Şaşar mısınız, üzülür müsünüz, bilmem...   

*** 
Sual: Aziz amca, sence ramazan nasıl bir aydır?

Cevap: Ramazan... Yoksul evlerinde bile geçim sıkıntısının belli edilmediği aydır...

(Aziz Nesin’in bu tesbîti 1920’lerin ramazanları hakkında...

Osmanlı yıkılmış, memleket perîşan... Bu perîşanlığa rağmen o yıllarda ramazan “yoksul evlerinde bile geçim sıkıntısının belli edilmediği ay” mış...

2019’un ramazânı da “yoksul evlerinde bile geçim sıkıntısının belli edilmediği ay” mıdır, bunun cevâbını da siz verin...)

Sual: Aziz amca, sen sonradan ateist oldun. Ama çocukluğunda -bütün çocuklar gibi- sen de Müslüman’dın. Annen baban da dîni bütün insanlarmış. Meselâ iftar sofralarınız nasıldı, neler hatırlıyorsun?

Cevap: İftar soframızda annemin yaptığı iki türlü reçel, peynir, zeytin, pide... Babam, iftarlıklardan biriki lokma alır, sonra hemen cıgaraya sarılır, cıgarasını içtikten sonra akşam namazını kılar, sonra yeniden oturur sofraya...

Sual: Peki, annen baban sana da oruç tutturur muydu?  

Cevap: Annem, yaşım küçük olduğundan oruç tutmamı istemezdi. Babam, yalnız ramazanın ilk ve son günü oruç tutmamı isterdi. Ama ben bütün ramazan, hiç aksatmadan oruç tutardım. Yalnız uykudan uyanıp sahur yemeği yemek çok zor gelirdi.
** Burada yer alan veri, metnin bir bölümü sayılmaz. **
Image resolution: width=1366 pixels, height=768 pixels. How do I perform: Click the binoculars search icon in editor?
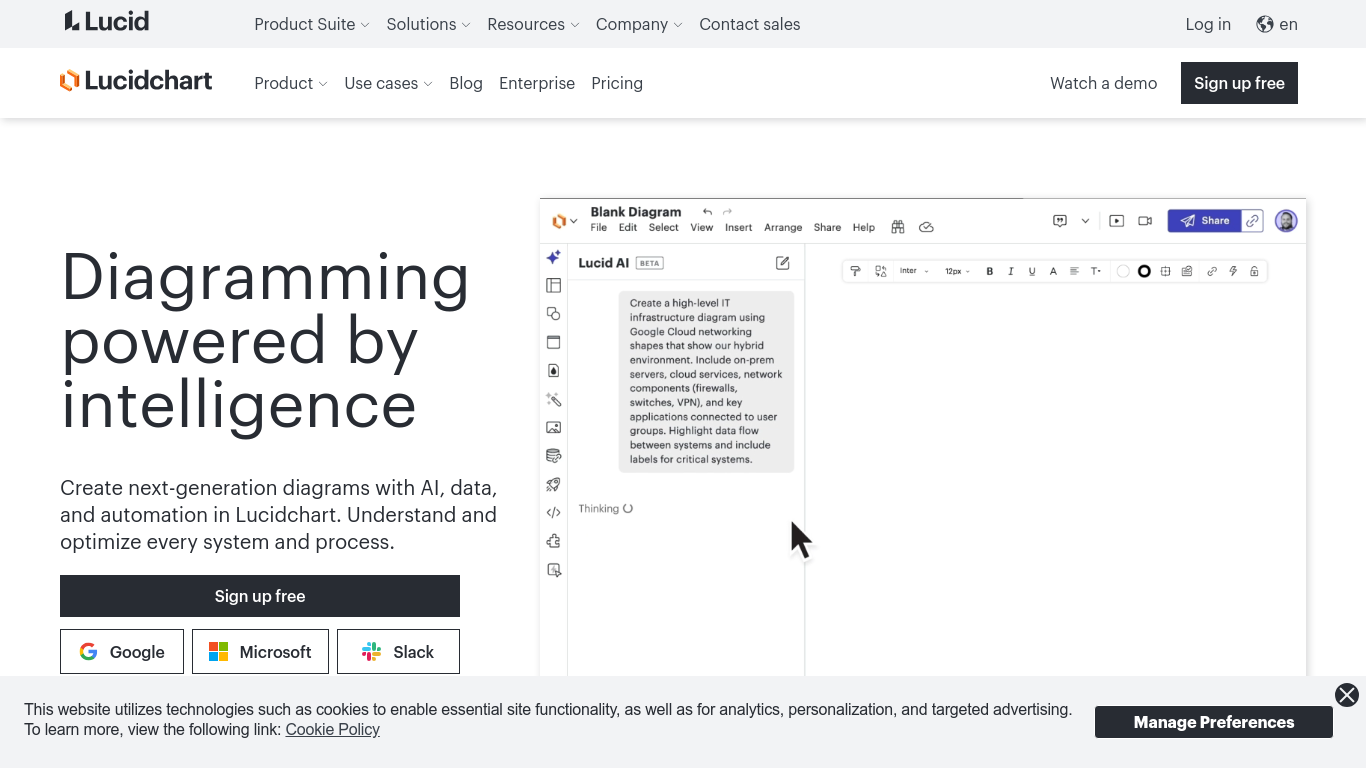tap(898, 227)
Nasıl olsa oruç tuttuğum için, hiç olmazsa sahur yemeği yiyeyim diye zorlıyarak uyandırırlardı. Sahurda pilâv ve pestil hoşafı olurdu...

Sual: Seni o sıralarda “Dâruşşafaka” mektebine “yatılı” vermişler. O yıllara dâir unutamadığın neler var?
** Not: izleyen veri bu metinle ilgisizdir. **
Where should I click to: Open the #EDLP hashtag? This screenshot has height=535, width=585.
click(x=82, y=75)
Cevap: Dâruşşafakanın unutulmaz anıları ramazan geceleridir. Heyecan, daha ramazan gelirken başlar. 
Bahçede herbirimize büyük bir masa boyutunda yerler vermişlerdi. Bu küçük yerleri kazdık, çapaladık, oralara kırmızı turp, salata filân ektik. Bunlar, yetişecek de ramazanda yiyeceğiz. 
Ramazanı çok severiz, çünkü oyun çok, ders azdır. Alabildiğine bir hoşgörü vardır. Sonra, yaşamımızda büyük bir değişikliktir ramazan. Sahur saatine kadar yatağa girmek, uyumak yok, boyuna oyun, koridorlarda koşar, fink atarız. Sahuru yiyip yatarız. Öğleden sonrasına kadar uyku... Öğleden sonra iki ders, yine bahçede oyun... Sonra iftar, biraz sonra da teravih namazı... Teravih namazı kılındıktan sonra yatağa girene kadar en güzel saatlerimizdir...

Sual: Çocukluğunun en güzel günlerini geçirdiğin Dâruşşafakayı ziyâret ettiğinde neler hissediyorsun? 
Cevap: Ramazan geceleri sahurdan sonralara dek koşup oynaştığımız serin salonun yeşil boyalı, siyah çizgili sütunlarına kapanıp, doya doya ağlamak gelir içimden... 
*** 
Evet, Aziz Nesin’le bir ramazan sohbeti yapmış olsaydım ona işte bunları sorar ve kendisinden bu cevapları alırdım.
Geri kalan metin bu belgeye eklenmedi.